Dataset excerpts:

════════════════════

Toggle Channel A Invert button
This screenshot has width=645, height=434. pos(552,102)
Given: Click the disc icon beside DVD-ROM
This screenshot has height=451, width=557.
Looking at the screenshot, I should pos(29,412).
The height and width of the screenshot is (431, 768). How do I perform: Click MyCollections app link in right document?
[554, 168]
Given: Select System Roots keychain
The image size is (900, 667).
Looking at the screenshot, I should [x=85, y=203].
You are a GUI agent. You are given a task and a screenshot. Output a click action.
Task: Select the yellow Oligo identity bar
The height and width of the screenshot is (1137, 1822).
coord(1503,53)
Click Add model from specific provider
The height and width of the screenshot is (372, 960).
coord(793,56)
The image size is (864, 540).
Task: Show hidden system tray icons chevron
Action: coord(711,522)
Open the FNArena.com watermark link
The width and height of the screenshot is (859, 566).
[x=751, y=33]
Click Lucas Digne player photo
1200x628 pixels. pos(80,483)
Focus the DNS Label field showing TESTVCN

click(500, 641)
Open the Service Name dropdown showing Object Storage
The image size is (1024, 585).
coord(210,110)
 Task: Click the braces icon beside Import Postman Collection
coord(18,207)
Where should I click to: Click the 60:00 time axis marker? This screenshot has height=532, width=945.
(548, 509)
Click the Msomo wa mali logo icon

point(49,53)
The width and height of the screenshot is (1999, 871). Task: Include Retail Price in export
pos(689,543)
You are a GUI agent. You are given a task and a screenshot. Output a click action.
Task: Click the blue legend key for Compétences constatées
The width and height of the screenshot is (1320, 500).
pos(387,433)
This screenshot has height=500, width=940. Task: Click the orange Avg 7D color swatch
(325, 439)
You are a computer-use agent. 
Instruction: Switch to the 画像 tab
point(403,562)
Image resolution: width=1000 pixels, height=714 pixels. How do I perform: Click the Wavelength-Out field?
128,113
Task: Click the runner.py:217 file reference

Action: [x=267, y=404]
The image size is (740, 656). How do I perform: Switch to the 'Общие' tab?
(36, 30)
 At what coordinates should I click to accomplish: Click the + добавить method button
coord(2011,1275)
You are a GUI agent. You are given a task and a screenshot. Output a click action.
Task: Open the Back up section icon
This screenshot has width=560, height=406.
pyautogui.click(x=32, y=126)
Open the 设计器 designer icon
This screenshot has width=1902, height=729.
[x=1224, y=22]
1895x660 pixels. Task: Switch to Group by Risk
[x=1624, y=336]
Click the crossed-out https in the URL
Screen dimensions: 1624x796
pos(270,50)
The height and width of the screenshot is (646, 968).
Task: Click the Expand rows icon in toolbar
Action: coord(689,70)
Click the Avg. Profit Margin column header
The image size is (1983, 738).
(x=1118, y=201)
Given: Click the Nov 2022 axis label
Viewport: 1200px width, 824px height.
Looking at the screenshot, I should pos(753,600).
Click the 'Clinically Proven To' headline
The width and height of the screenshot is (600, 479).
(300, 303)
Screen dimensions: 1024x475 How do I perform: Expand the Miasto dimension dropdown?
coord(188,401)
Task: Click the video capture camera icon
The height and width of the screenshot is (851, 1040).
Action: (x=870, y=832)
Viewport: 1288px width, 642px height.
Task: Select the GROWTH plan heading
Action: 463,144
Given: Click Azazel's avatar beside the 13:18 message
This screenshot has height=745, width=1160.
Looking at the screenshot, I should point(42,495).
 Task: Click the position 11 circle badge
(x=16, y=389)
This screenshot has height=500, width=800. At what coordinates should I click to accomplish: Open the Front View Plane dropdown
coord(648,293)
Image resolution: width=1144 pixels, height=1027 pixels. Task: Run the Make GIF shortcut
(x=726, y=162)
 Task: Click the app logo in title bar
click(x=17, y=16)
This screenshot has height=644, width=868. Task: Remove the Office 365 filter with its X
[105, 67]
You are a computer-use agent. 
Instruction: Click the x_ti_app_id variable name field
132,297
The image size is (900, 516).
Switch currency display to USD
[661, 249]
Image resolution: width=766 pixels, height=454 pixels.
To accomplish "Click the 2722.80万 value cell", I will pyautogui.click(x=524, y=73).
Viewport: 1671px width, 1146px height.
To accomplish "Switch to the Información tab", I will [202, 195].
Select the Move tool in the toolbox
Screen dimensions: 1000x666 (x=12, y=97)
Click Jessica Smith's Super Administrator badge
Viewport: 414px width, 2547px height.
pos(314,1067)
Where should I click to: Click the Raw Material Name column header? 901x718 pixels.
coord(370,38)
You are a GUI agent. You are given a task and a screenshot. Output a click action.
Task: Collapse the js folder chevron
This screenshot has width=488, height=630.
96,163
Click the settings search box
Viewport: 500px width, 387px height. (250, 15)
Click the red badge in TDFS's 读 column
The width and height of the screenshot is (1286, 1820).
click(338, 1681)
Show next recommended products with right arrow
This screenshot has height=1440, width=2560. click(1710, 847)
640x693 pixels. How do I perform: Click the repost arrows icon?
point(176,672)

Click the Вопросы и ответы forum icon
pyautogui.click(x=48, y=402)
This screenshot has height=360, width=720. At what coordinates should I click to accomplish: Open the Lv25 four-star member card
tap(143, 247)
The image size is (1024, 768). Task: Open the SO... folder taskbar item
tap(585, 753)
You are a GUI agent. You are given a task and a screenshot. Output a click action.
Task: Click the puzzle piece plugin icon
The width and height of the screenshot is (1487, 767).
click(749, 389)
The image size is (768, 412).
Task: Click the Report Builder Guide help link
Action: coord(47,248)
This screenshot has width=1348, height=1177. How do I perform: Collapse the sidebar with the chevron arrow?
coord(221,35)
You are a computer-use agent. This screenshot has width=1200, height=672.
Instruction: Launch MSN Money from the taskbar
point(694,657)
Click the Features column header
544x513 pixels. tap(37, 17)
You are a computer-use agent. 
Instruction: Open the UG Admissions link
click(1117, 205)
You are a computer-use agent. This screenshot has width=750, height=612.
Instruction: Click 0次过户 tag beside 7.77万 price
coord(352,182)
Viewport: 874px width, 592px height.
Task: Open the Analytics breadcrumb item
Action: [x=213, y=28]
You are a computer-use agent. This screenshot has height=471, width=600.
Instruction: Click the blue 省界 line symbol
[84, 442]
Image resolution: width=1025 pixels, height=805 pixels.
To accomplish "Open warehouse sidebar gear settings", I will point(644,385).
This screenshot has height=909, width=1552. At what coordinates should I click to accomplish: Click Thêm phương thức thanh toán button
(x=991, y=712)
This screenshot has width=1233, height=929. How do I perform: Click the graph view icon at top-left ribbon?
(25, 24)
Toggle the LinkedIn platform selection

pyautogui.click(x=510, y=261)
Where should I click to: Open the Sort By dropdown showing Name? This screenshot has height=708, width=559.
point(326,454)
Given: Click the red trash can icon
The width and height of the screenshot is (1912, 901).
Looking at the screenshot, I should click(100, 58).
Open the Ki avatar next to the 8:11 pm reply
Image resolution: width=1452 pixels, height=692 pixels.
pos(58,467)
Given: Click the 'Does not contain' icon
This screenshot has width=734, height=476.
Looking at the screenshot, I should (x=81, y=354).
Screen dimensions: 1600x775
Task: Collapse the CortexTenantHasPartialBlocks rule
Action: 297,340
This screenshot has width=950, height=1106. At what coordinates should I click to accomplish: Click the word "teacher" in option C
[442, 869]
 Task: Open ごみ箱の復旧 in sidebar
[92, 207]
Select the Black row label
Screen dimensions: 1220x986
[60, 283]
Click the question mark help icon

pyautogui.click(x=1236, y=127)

════════════════════

Work instruction: The task calls for each record to be returned verbatim.

The answer:
Toggle Channel A Invert button
This screenshot has width=645, height=434. pos(552,102)
Given: Click the disc icon beside DVD-ROM
This screenshot has height=451, width=557.
Looking at the screenshot, I should pos(29,412).
The height and width of the screenshot is (431, 768). How do I perform: Click MyCollections app link in right document?
[554, 168]
Given: Select System Roots keychain
The image size is (900, 667).
Looking at the screenshot, I should [x=85, y=203].
You are a GUI agent. You are given a task and a screenshot. Output a click action.
Task: Select the yellow Oligo identity bar
The height and width of the screenshot is (1137, 1822).
coord(1503,53)
Click Add model from specific provider
The height and width of the screenshot is (372, 960).
coord(793,56)
The image size is (864, 540).
Task: Show hidden system tray icons chevron
Action: coord(711,522)
Open the FNArena.com watermark link
The width and height of the screenshot is (859, 566).
[x=751, y=33]
Click Lucas Digne player photo
1200x628 pixels. pos(80,483)
Focus the DNS Label field showing TESTVCN

click(500, 641)
Open the Service Name dropdown showing Object Storage
The image size is (1024, 585).
coord(210,110)
 Task: Click the braces icon beside Import Postman Collection
coord(18,207)
Where should I click to: Click the 60:00 time axis marker? This screenshot has height=532, width=945.
(548, 509)
Click the Msomo wa mali logo icon

point(49,53)
The width and height of the screenshot is (1999, 871). Task: Include Retail Price in export
pos(689,543)
You are a GUI agent. You are given a task and a screenshot. Output a click action.
Task: Click the blue legend key for Compétences constatées
The width and height of the screenshot is (1320, 500).
pos(387,433)
This screenshot has height=500, width=940. Task: Click the orange Avg 7D color swatch
(325, 439)
You are a computer-use agent. 
Instruction: Switch to the 画像 tab
point(403,562)
Image resolution: width=1000 pixels, height=714 pixels. How do I perform: Click the Wavelength-Out field?
128,113
Task: Click the runner.py:217 file reference

Action: [x=267, y=404]
The image size is (740, 656). How do I perform: Switch to the 'Общие' tab?
(36, 30)
 At what coordinates should I click to accomplish: Click the + добавить method button
coord(2011,1275)
You are a GUI agent. You are given a task and a screenshot. Output a click action.
Task: Open the Back up section icon
This screenshot has width=560, height=406.
pyautogui.click(x=32, y=126)
Open the 设计器 designer icon
This screenshot has width=1902, height=729.
[x=1224, y=22]
1895x660 pixels. Task: Switch to Group by Risk
[x=1624, y=336]
Click the crossed-out https in the URL
Screen dimensions: 1624x796
pos(270,50)
The height and width of the screenshot is (646, 968).
Task: Click the Expand rows icon in toolbar
Action: coord(689,70)
Click the Avg. Profit Margin column header
The image size is (1983, 738).
(x=1118, y=201)
Given: Click the Nov 2022 axis label
Viewport: 1200px width, 824px height.
Looking at the screenshot, I should pos(753,600).
Click the 'Clinically Proven To' headline
The width and height of the screenshot is (600, 479).
(300, 303)
Screen dimensions: 1024x475 How do I perform: Expand the Miasto dimension dropdown?
coord(188,401)
Task: Click the video capture camera icon
The height and width of the screenshot is (851, 1040).
Action: (x=870, y=832)
Viewport: 1288px width, 642px height.
Task: Select the GROWTH plan heading
Action: 463,144
Given: Click Azazel's avatar beside the 13:18 message
This screenshot has height=745, width=1160.
Looking at the screenshot, I should point(42,495).
 Task: Click the position 11 circle badge
(x=16, y=389)
This screenshot has height=500, width=800. At what coordinates should I click to accomplish: Open the Front View Plane dropdown
coord(648,293)
Image resolution: width=1144 pixels, height=1027 pixels. Task: Run the Make GIF shortcut
(x=726, y=162)
 Task: Click the app logo in title bar
click(x=17, y=16)
This screenshot has height=644, width=868. Task: Remove the Office 365 filter with its X
[105, 67]
You are a computer-use agent. 
Instruction: Click the x_ti_app_id variable name field
132,297
The image size is (900, 516).
Switch currency display to USD
[661, 249]
Image resolution: width=766 pixels, height=454 pixels.
To accomplish "Click the 2722.80万 value cell", I will pyautogui.click(x=524, y=73).
Viewport: 1671px width, 1146px height.
To accomplish "Switch to the Información tab", I will [202, 195].
Select the Move tool in the toolbox
Screen dimensions: 1000x666 (x=12, y=97)
Click Jessica Smith's Super Administrator badge
Viewport: 414px width, 2547px height.
pos(314,1067)
Where should I click to: Click the Raw Material Name column header? 901x718 pixels.
coord(370,38)
You are a GUI agent. You are given a task and a screenshot. Output a click action.
Task: Collapse the js folder chevron
This screenshot has width=488, height=630.
96,163
Click the settings search box
Viewport: 500px width, 387px height. (250, 15)
Click the red badge in TDFS's 读 column
The width and height of the screenshot is (1286, 1820).
click(338, 1681)
Show next recommended products with right arrow
This screenshot has height=1440, width=2560. click(1710, 847)
640x693 pixels. How do I perform: Click the repost arrows icon?
point(176,672)

Click the Вопросы и ответы forum icon
pyautogui.click(x=48, y=402)
This screenshot has height=360, width=720. At what coordinates should I click to accomplish: Open the Lv25 four-star member card
tap(143, 247)
The image size is (1024, 768). Task: Open the SO... folder taskbar item
tap(585, 753)
You are a GUI agent. You are given a task and a screenshot. Output a click action.
Task: Click the puzzle piece plugin icon
The width and height of the screenshot is (1487, 767).
click(749, 389)
The image size is (768, 412).
Task: Click the Report Builder Guide help link
Action: coord(47,248)
This screenshot has width=1348, height=1177. How do I perform: Collapse the sidebar with the chevron arrow?
coord(221,35)
You are a computer-use agent. This screenshot has width=1200, height=672.
Instruction: Launch MSN Money from the taskbar
point(694,657)
Click the Features column header
544x513 pixels. tap(37, 17)
You are a computer-use agent. 
Instruction: Open the UG Admissions link
click(1117, 205)
You are a computer-use agent. This screenshot has width=750, height=612.
Instruction: Click 0次过户 tag beside 7.77万 price
coord(352,182)
Viewport: 874px width, 592px height.
Task: Open the Analytics breadcrumb item
Action: [x=213, y=28]
You are a computer-use agent. This screenshot has height=471, width=600.
Instruction: Click the blue 省界 line symbol
[84, 442]
Image resolution: width=1025 pixels, height=805 pixels.
To accomplish "Open warehouse sidebar gear settings", I will point(644,385).
This screenshot has height=909, width=1552. At what coordinates should I click to accomplish: Click Thêm phương thức thanh toán button
(x=991, y=712)
This screenshot has width=1233, height=929. How do I perform: Click the graph view icon at top-left ribbon?
(25, 24)
Toggle the LinkedIn platform selection

pyautogui.click(x=510, y=261)
Where should I click to: Open the Sort By dropdown showing Name? This screenshot has height=708, width=559.
point(326,454)
Given: Click the red trash can icon
The width and height of the screenshot is (1912, 901).
Looking at the screenshot, I should click(100, 58).
Open the Ki avatar next to the 8:11 pm reply
Image resolution: width=1452 pixels, height=692 pixels.
pos(58,467)
Given: Click the 'Does not contain' icon
This screenshot has width=734, height=476.
Looking at the screenshot, I should (x=81, y=354).
Screen dimensions: 1600x775
Task: Collapse the CortexTenantHasPartialBlocks rule
Action: 297,340
This screenshot has width=950, height=1106. At what coordinates should I click to accomplish: Click the word "teacher" in option C
[442, 869]
 Task: Open ごみ箱の復旧 in sidebar
[92, 207]
Select the Black row label
Screen dimensions: 1220x986
[60, 283]
Click the question mark help icon

pyautogui.click(x=1236, y=127)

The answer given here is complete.